Kabut asap tebal menyelimuti ibu kota India pada hari Selasa, sehari setelah jutaan orang merayakan festival Hindu Diwali dengan kembang api yang menyebabkan tingkat polusi udara melonjak ke level berbahaya di seluruh kota.

Warga New Delhi menyalakan kembang api hingga larut malam pada hari Senin, memenuhi udara dengan asap dan partikel halus yang bercampur dengan polusi musiman dan kondisi cuaca yang stagnan.

Pada Selasa pagi, Indeks Kualitas Udara (AQI) kota ini melonjak di atas 350 di beberapa lingkungan, tingkat yang dianggap “parah” dan berbahaya untuk dihirup, menurut rekomendasi paparan maksimum harian dari Organisasi Kesehatan Dunia (WHO).

Visibilitas juga menurun di beberapa bagian kota karena kabut abu-abu menyelimuti jalan-jalan, gedung-gedung tinggi, dan monumen bersejarah.

“Saya belum pernah melihat hal seperti ini sebelumnya. Kami tidak bisa melihat apa pun di sini karena polusi,” kata Vedant Pachkande, seorang turis yang sedang mengunjungi New Delhi.

Kembang api memperburuk polusi musim dingin

Pekan lalu, pengadilan tertinggi India melonggarkan larangan total terhadap kembang api di New Delhi selama Diwali, dengan mengizinkan penggunaan terbatas “kembang api ramah lingkungan” yang menghasilkan polutan lebih sedikit. Dikembangkan oleh lembaga penelitian federal, kembang api ini dirancang untuk mengurangi emisi partikel dan gas sekitar 30 persen.
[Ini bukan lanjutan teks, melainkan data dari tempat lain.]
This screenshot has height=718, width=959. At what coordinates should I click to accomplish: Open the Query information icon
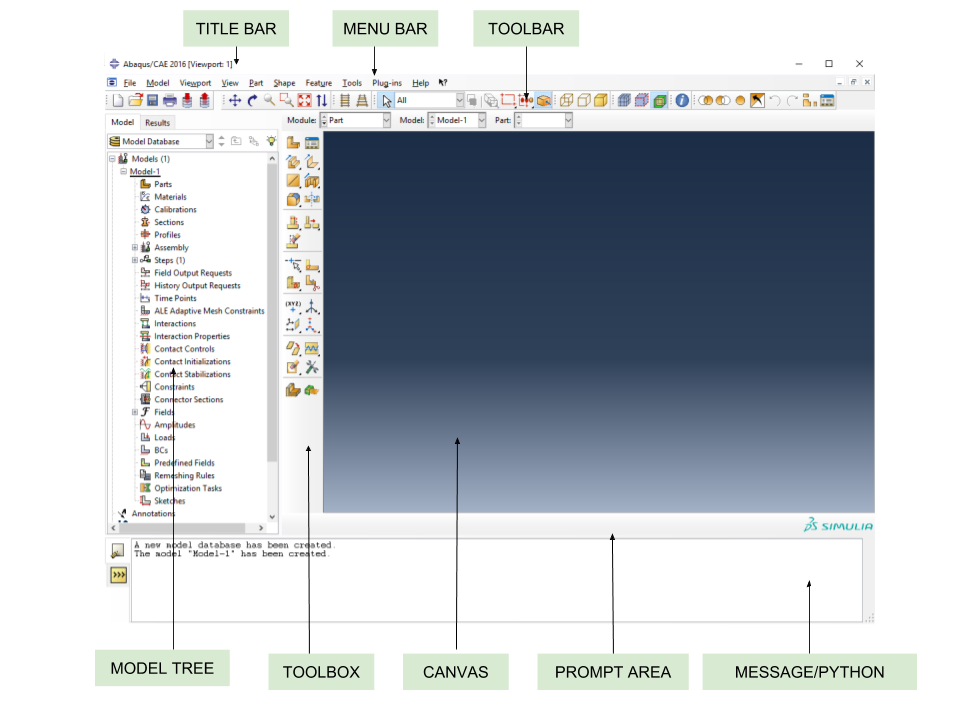[682, 101]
Pengadilan menyatakan bahwa kembang api tersebut hanya boleh digunakan pada jam-jam tertentu dari Sabtu hingga Selasa, tetapi seperti tahun-tahun sebelumnya, aturan ini sebagian besar diabaikan.

New Delhi dan wilayah metropolitan sekitarnya — yang menjadi rumah bagi lebih dari 30 juta orang — secara rutin menduduki peringkat sebagai salah satu kota paling tercemar di dunia selama bulan-bulan musim dingin, ketika kembang api Diwali yang meluas bertepatan dengan cuaca yang lebih dingin dan asap dari pembakaran sisa tanaman oleh petani di negara bagian tetangga.
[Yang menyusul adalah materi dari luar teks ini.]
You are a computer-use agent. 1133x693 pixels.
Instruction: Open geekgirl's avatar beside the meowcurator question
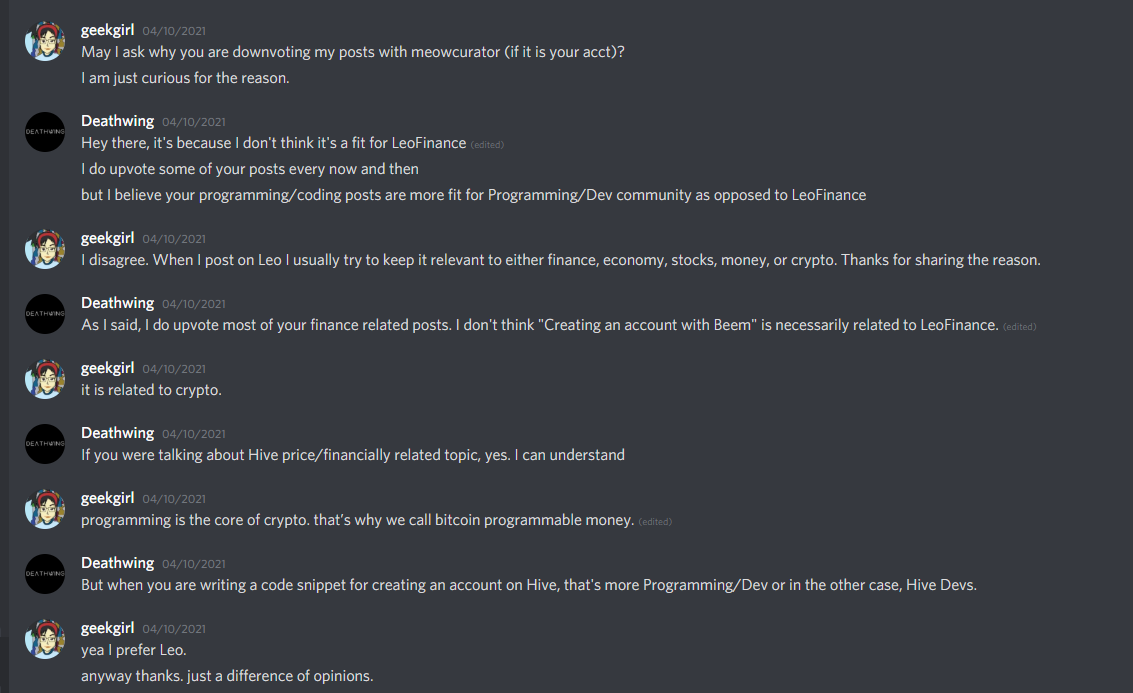tap(45, 41)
Pihak berwenang di New Delhi telah menerapkan serangkaian langkah untuk menekan tingkat polusi, termasuk pembatasan aktivitas konstruksi dan pembatasan penggunaan generator diesel. Namun, para pemerhati lingkungan mengatakan solusi jangka panjang, seperti energi yang lebih bersih dan pengendalian emisi kendaraan yang lebih ketat, diperlukan untuk mencegah krisis tahunan ini.

Polusi yang meningkat juga mengurangi jumlah sinar matahari yang diterima India, menurut sebuah studi terbaru.
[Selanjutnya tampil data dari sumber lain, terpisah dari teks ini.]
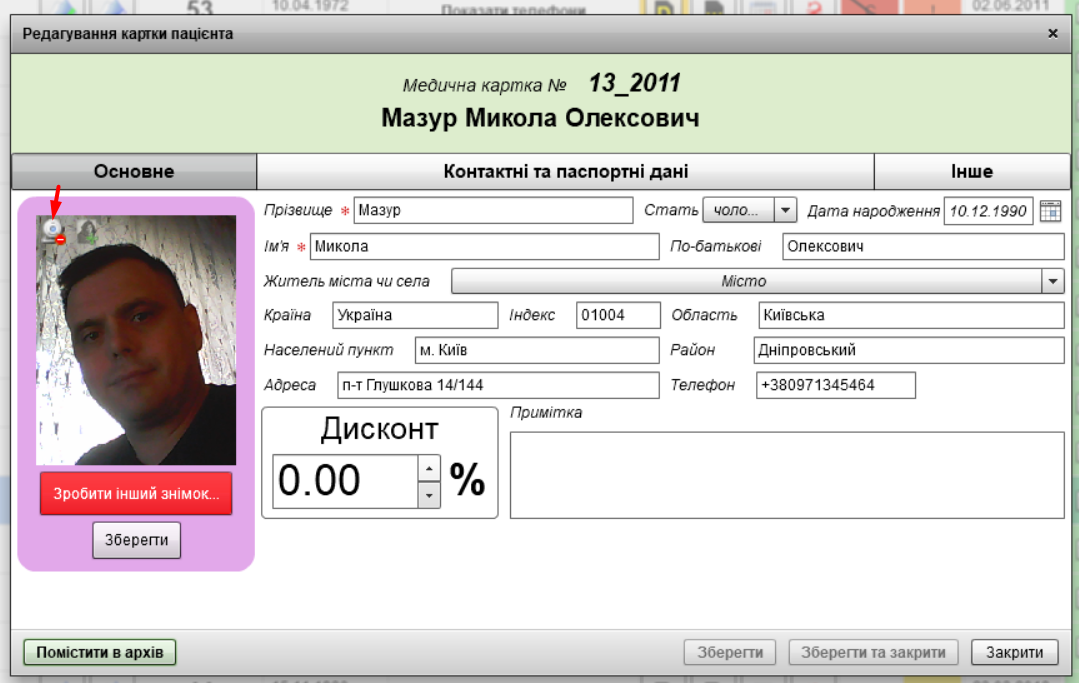Click the webcam disable icon on photo
Screen dimensions: 1079x683
(53, 231)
Ilmuwan memperingatkan penurunan sinar matahari

Para ilmuwan India menemukan bahwa jam sinar matahari — waktu di mana sinar matahari kuat mencapai Bumi — terus menurun di sebagian besar wilayah India akibat meningkatnya polusi udara, menurut sebuah studi yang diterbitkan bulan ini di Scientific Reports, jurnal dari Nature Portfolio.

Para peneliti mengaitkan penurunan ini dengan meningkatnya aerosol — partikel kecil dari emisi industri, pembakaran biomassa, dan polusi kendaraan.

“Kami melihat dampak yang lebih besar di wilayah yang lebih tercemar seperti India utara,” kata Manoj K Srivastava, seorang ilmuwan di Universitas Hindu Banaras dan salah satu penulis studi tersebut.

Srivastava mengatakan bahwa pengurangan sinar matahari dapat memengaruhi jumlah energi surya yang dapat dihasilkan India serta produktivitas pertanian negara tersebut, selain berdampak pada lingkungan lokal dan kesehatan masyarakat.